Rather than taking random shots, try the same shots at different apertures and shutter speeds and compare the results, that way you'll start to get an idea of which setting effects what. Alternatively, have a play around with the simulator here, it's a great wee tool for trying different settings without having to leave the comfort of the house


----------



## Fiesta-125 (Mar 18, 2012)

I saw that picture and was like, I know that Place - Madeira Drive, Good place for good pictures on saturday nights, especially last saturday of every month(Re-Unite), 27th this month.

Just play with the settings, and try work out for your self what each function does, and doesn't. If you're stuck googling might help. The basic manual modes such as AP(Aperture Priority), S(Shutter Priority) and M(Full Manual), but try A and S first, are normally a pretty standard same on all.


----------



## matttnt1 (Nov 29, 2011)

There s nothing else you should buy if you're a hobbyist. This camera will do 99% things just as well as a £2000 camera; concentrate on learning HOW a camera and lens work. 

Learn the relationship between Aperture, Shutter Speed, ISO etc. 

Lynda.com , KenRockwell.com and photography forums are all great places to get info. I also suggest keeping an eye on Groupon who always have photography training courses listed for reasonable money. 

Just remember, photography is just as much about maths and technical skills as it is creativity. Be prepared to get into the detail if you really want to learn.


----------



## nichol4s (Jun 16, 2012)

Now buy a good book, Brian Peterson "understanding exposure" is a good place to start.. And enjoy :thumb:


----------



## matt_r (Jun 20, 2006)

Karlos, how are you finding the camera?? And can I ask what made you go for this over the likes of Nikon and canon? I'm not doubting your choice as I'm interested in the same camera but everyone I speak to tells me to go for a Nikon or canon but can't give me a reason other than they are bigger names in photography and I don't really know enough about it all.. 
Cheers mate.


----------



## Brazo (Oct 27, 2005)

Maybe because they are sheep Have a look on dpreview.com (worlds biggest internet camera site) See how many Nikon and Canon APS- C cameras get the gold award. See how many Sony's do! Nikon use Sony sensors inside anyway. Canon to their detriment don't.


----------



## matt_r (Jun 20, 2006)

Brazo said:


> Maybe because they are sheep Have a look on dpreview.com (worlds biggest internet camera site) See how many Nikon and Canon APS- C cameras get the gold award. See how many Sony's do! Nikon use Sony sensors inside anyway. Canon to their detriment don't.

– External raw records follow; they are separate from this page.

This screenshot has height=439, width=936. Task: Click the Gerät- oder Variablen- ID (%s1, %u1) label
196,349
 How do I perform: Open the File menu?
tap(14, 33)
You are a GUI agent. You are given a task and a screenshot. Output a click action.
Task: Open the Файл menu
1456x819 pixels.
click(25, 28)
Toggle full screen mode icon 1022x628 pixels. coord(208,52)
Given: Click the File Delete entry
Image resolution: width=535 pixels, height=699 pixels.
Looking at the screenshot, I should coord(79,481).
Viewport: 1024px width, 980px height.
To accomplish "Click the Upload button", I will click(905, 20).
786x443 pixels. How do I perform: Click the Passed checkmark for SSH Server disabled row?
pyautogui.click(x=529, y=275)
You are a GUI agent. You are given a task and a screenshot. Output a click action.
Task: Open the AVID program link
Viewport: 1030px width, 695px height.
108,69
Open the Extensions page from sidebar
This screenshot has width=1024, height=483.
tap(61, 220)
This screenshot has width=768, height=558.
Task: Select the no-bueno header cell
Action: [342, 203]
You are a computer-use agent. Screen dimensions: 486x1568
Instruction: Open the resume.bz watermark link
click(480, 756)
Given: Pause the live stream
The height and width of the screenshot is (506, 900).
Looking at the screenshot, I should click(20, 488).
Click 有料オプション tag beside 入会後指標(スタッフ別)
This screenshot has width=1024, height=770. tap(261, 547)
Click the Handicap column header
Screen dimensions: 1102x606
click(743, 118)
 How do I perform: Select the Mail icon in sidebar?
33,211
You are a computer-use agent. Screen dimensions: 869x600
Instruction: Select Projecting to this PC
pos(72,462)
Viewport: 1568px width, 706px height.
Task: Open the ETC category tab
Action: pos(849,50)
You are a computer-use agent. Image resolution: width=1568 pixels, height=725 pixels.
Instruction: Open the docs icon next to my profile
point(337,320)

Thank you, will have a look.. Seems like a nice camera..


----------



## Brazo (Oct 27, 2005)

All that said the best thing you can do is to find one you like the feel of. Truth be told the output from any decent slr would be hard to tell apart:thumb:


----------



## Pandy (Jan 19, 2008)

Very nice :thumb:

I've got an older A300 and love it to bits. As people have said, pick a subject and try different things with the camera to see what you achieve and how you achieved it.

I was a bit apprehensive at using the full manual mode at first but having all that control has transformed my images - I hope.


----------